--- Records for processing Enclosed Below ---

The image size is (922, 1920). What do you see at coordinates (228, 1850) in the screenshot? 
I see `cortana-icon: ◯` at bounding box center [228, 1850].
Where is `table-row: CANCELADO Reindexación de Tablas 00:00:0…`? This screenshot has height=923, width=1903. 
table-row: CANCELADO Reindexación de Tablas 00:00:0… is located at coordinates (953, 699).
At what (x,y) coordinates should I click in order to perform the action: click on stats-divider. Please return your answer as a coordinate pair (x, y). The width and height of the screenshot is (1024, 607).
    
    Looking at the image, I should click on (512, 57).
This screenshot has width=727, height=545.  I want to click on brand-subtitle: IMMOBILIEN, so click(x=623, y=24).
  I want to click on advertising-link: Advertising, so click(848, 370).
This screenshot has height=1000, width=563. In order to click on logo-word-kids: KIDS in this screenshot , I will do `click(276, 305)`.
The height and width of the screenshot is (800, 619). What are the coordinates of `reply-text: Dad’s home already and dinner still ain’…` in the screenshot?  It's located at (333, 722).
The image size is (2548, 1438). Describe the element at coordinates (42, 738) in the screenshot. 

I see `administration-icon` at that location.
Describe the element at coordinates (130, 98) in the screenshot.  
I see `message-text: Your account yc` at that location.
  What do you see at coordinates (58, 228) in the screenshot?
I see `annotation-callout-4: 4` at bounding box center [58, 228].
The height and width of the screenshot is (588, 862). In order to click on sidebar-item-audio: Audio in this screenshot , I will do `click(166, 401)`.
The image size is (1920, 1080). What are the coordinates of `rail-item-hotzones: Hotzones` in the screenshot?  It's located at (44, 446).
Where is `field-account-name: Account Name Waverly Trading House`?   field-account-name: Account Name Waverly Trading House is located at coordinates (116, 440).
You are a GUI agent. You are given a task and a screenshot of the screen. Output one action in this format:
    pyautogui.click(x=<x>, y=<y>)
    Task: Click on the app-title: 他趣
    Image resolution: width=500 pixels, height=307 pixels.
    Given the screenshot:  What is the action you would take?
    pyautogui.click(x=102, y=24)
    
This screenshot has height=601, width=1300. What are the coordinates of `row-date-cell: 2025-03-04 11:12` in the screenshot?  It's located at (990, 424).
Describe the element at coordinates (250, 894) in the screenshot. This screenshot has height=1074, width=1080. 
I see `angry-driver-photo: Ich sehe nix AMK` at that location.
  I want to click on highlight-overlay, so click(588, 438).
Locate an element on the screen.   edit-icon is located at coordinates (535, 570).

--- End of Enclosed Records for processing ---

### Description of the task
Lay out every line of the data above as a JSON list of strings, one string per line, leaving out blank lines.

### Reply
[
  "The image size is (922, 1920). What do you see at coordinates (228, 1850) in the screenshot? ",
  "I see `cortana-icon: ◯` at bounding box center [228, 1850].",
  "Where is `table-row: CANCELADO Reindexación de Tablas 00:00:0…`? This screenshot has height=923, width=1903. ",
  "table-row: CANCELADO Reindexación de Tablas 00:00:0… is located at coordinates (953, 699).",
  "At what (x,y) coordinates should I click in order to perform the action: click on stats-divider. Please return your answer as a coordinate pair (x, y). The width and height of the screenshot is (1024, 607).",
  "    Looking at the image, I should click on (512, 57).",
  "This screenshot has width=727, height=545.  I want to click on brand-subtitle: IMMOBILIEN, so click(x=623, y=24).",
  "  I want to click on advertising-link: Advertising, so click(848, 370).",
  "This screenshot has height=1000, width=563. In order to click on logo-word-kids: KIDS in this screenshot , I will do `click(276, 305)`.",
  "The height and width of the screenshot is (800, 619). What are the coordinates of `reply-text: Dad’s home already and dinner still ain’…` in the screenshot?  It's located at (333, 722).",
  "The image size is (2548, 1438). Describe the element at coordinates (42, 738) in the screenshot. ",
  "I see `administration-icon` at that location.",
  "Describe the element at coordinates (130, 98) in the screenshot.  ",
  "I see `message-text: Your account yc` at that location.",
  "  What do you see at coordinates (58, 228) in the screenshot?",
  "I see `annotation-callout-4: 4` at bounding box center [58, 228].",
  "The height and width of the screenshot is (588, 862). In order to click on sidebar-item-audio: Audio in this screenshot , I will do `click(166, 401)`.",
  "The image size is (1920, 1080). What are the coordinates of `rail-item-hotzones: Hotzones` in the screenshot?  It's located at (44, 446).",
  "Where is `field-account-name: Account Name Waverly Trading House`?   field-account-name: Account Name Waverly Trading House is located at coordinates (116, 440).",
  "You are a GUI agent. You are given a task and a screenshot of the screen. Output one action in this format:",
  "    pyautogui.click(x=<x>, y=<y>)",
  "    Task: Click on the app-title: 他趣",
  "    Image resolution: width=500 pixels, height=307 pixels.",
  "    Given the screenshot:  What is the action you would take?",
  "    pyautogui.click(x=102, y=24)",
  "This screenshot has height=601, width=1300. What are the coordinates of `row-date-cell: 2025-03-04 11:12` in the screenshot?  It's located at (990, 424).",
  "Describe the element at coordinates (250, 894) in the screenshot. This screenshot has height=1074, width=1080. ",
  "I see `angry-driver-photo: Ich sehe nix AMK` at that location.",
  "  I want to click on highlight-overlay, so click(588, 438).",
  "Locate an element on the screen.   edit-icon is located at coordinates (535, 570)."
]